Okay, that worked, but took forever. Let's see what happens if we throw in exactly a full cycle of sin (times 100 since I decided to divide by 100 when executing fnWave to get some more measurement points.)
Yup, that works better. So something to note is that, to get a clean Fourier output, you should either have a lot of samples or have exactly one cycle of your signal. The latter is more difficult to achieve but more efficient to perform.
Okay, let's try some composite signals (and stick with PI*2*100, 628 samples).
Flawless. Now let's try one last thing, what if a given signal does not start at zero?
This also works great. What is quite interesting to note is that at the X*2 frequency, we get 1 as opposed to -1. This makes sense, as we shifted it half a cycle, so at 0 it starts going down instead of up. That does lead to the question, what if we shift it a quarter of a cycle?
Hey, nothing is picked up! Let's try that again, but then with more samples.
Nope, still nothing. Remember how complex numbers had two parts, re and im? So far we've only looked at im. Let's see what happens when we look at re instead.
Yes, there we go! So for a sin that starts at 0 we need to use re, for one that starts at -PI/2 (or just PI/2 for that matter) we need to use im. Using this knowledge we could make the educated guess that a sin that starts at PI/4 will have an im of 0.5 and a re of 0.5. let's try that out.
Nope, that did not work. 1.41 where we expected 1. Now 1.41 is equal to roughly 2*0.7, which would make sense. In that case both re and im are 0.7, which is the same as sin(Math.PI/4). Taking this knowledge, combined with im being zero when using sin(x-Math.PI/2) and re being zero when using sin(x), it's starting to look like re and im are the outcomes of y*sin(x) and y*cos(x). If this is true, we should be able to calculate both y and x, getting the direction at x=0 and the strength. Let's give it a shot.
Now we can confirm everything we learned and/or assumed before. Looking at these results, at entry 627 (which represents entry -1 of the next wave) we see rad 0 at strength 0.5, which is exactly the same frequency 1, which has rad 3.14 (180°) and a strength of 0.5. So Fourier gives separate entries for going forward and for going backwards, which means we can indeed just throw away the last half of our results and multiply the strength by two.
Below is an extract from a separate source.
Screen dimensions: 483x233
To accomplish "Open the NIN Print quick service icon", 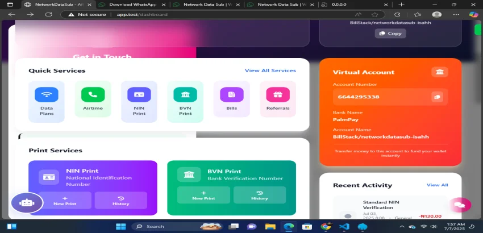I will (x=139, y=94).
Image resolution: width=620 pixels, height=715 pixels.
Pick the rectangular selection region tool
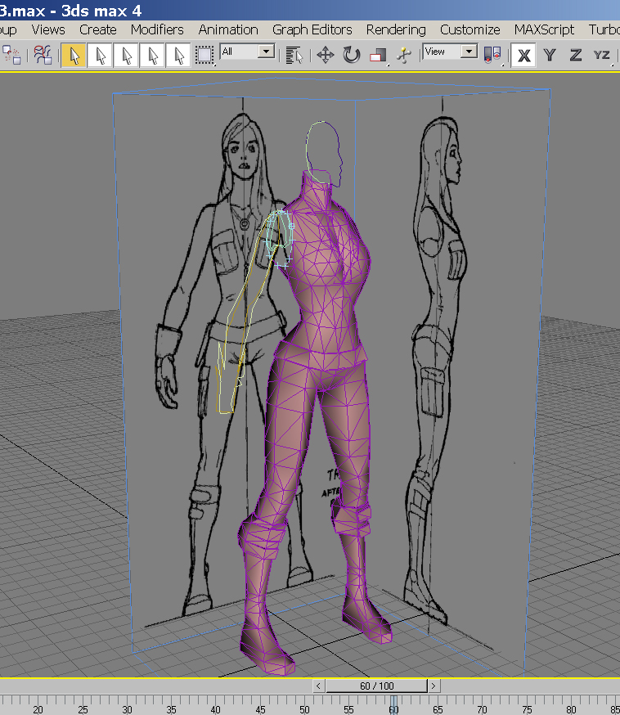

Now that we fully understand how to use Fourier we can start looking at how exactly it works and how to make it faster. But we'll leave that for a next post.
As a conclusion:
Fourier is a transformation that can be used to figure out what individual signals make up a signal based on a series of measurements. An example of this is figuring out how many ducks there is in a pond and how fast they bob up and down based on a measured wave height. When inputting a series of measurements into Fourier, you'll get out a list of complex numbers. The imaginary and real part of those complex numbers make up a vector, from which the original signal can be calculated. Fourier gives the cleanest result when using either a big set of samples (which also makes it incredibly slow), or if the samples describe one full cycle of the signal (sin(0) through sin(2*PI)).